• What is required: Scan the entries for the word "computer", and copy every line where it appears.

• Stored data:
____

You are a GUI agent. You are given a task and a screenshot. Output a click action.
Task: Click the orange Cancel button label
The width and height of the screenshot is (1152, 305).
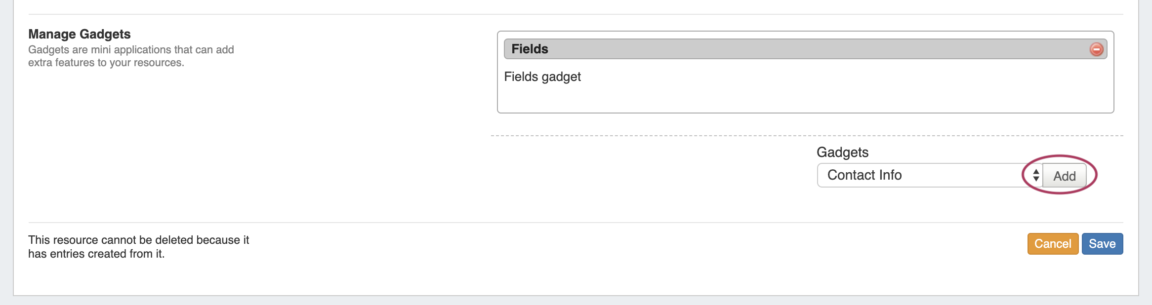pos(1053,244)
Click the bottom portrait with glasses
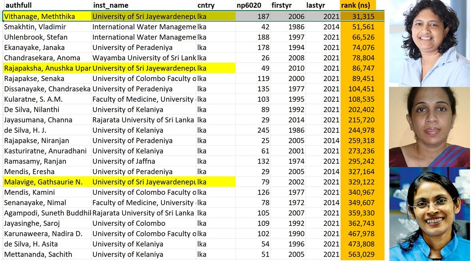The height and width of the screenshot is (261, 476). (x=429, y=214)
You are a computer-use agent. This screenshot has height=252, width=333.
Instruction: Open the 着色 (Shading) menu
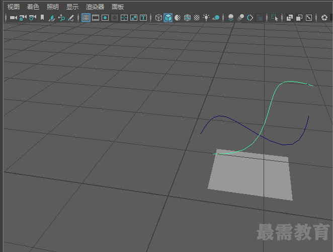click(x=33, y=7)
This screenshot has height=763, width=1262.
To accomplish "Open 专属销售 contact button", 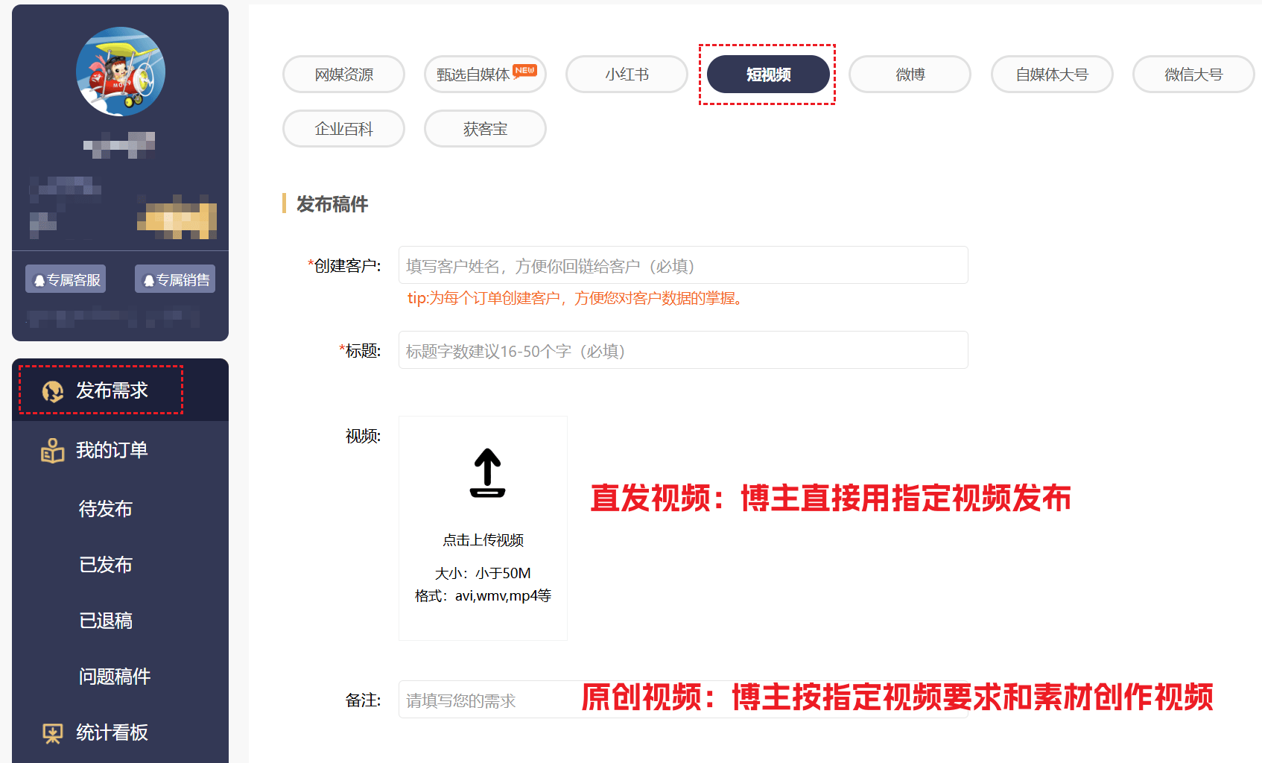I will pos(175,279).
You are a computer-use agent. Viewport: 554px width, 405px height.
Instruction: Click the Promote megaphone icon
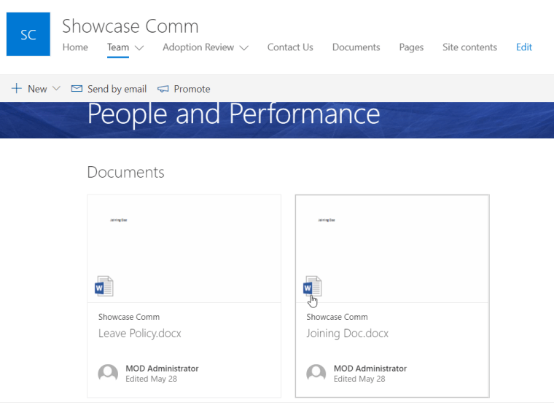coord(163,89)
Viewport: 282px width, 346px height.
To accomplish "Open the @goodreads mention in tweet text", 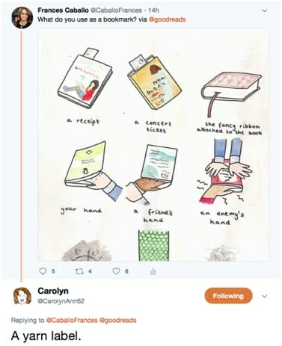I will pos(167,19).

____

• Output below:
You are a computer-use agent. This screenshot has height=252, width=333.
You are a computer-use agent. Viewport: 554px width, 405px height.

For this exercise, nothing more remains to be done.